While the panel’s members have kept details of the proposed, highly-anticipated law under wraps, a leader of the ecocide campaign has given the strongest hint yet of its text and the bold principle that underpins it: “200 words to protect the future of life on Earth”.“The idea is for it to be a no-brainer,” Jojo Mehta, chair of the Stop Ecocide Foundation which commissioned the panel, told VICE World News. “It’s short. It needs to be understandable.

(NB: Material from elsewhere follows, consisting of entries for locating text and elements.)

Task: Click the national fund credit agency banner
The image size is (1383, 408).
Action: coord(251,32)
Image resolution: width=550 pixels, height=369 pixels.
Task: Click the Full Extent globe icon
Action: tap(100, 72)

The very last words are literally in final tweaking right now.”
The draft law will outline the consequences of this ecological crime, not specific examples of it. “We don’t know what ecocidal nonsense someone will dream up,” added Mehta. “If the law’s too precise, it won’t be future-proof.”In the same way that war criminals are tried, the aim is to prosecute corporate and governmental decision-makers through the International Criminal Court (ICC) — whether at its base in The Hague or in any ratifying jurisdiction — for funding, permitting or causing egregious environmental abuses through oil drilling, mass deforestation, industrial mining, rampant over-fishing and so on.This growing movement has been gaining traction since 2019 when two small island nations at risk from rising sea levels — Vanuatu in the Pacific and the Maldives in the Indian Ocean — demanded “serious consideration” of the legally-enforceable crime of ecocide. High-profile figures such as Pope Francis, Greta Thunberg and Dr Jane Goodall have endorsed the proposal while French President Emmanuel Macron pledged last year to champion its recognition on the international stage.
The origins of the campaign can be traced back to 1970 when an American botanist, Arthur Galston, devised the term ecocide to condemn the horrific effects of Agent Orange which US military aircraft sprayed on the forests of Vietnam, Cambodia. and Laos. The primary goal of releasing millions of gallons of this and other powerful, defoliating herbicides was to remove cover for guerrilla fighters, but it also caused cancers, horrific birth defects and the decimation of wildlife.
Two years later, Sweden’s prime minister made an early, prominent call to outlaw ecocide at the UN’s first major summit on the environment, although the idea largely fell on deaf ears.More recently, however, top government ministers in Belgium, Finland and Luxembourg have publicly thrown their weight behind this movement — boosted further in May by the European Parliament’s foreign affairs committee which urged EU member states “to take a bold initiative” and recognise ecocide as an international crime. Political parties in Holland, Portugal, Spain, Sweden and the UK have also backed these calls.But before the ICC’s charter, the Rome Statute, can be amended to include ecocide, the crime must be defined and demarcated. So an expert drafting panel was launched last November, 75 years after “crimes against humanity” and “genocide” were used at the Nuremberg Trials of high-ranking Nazis.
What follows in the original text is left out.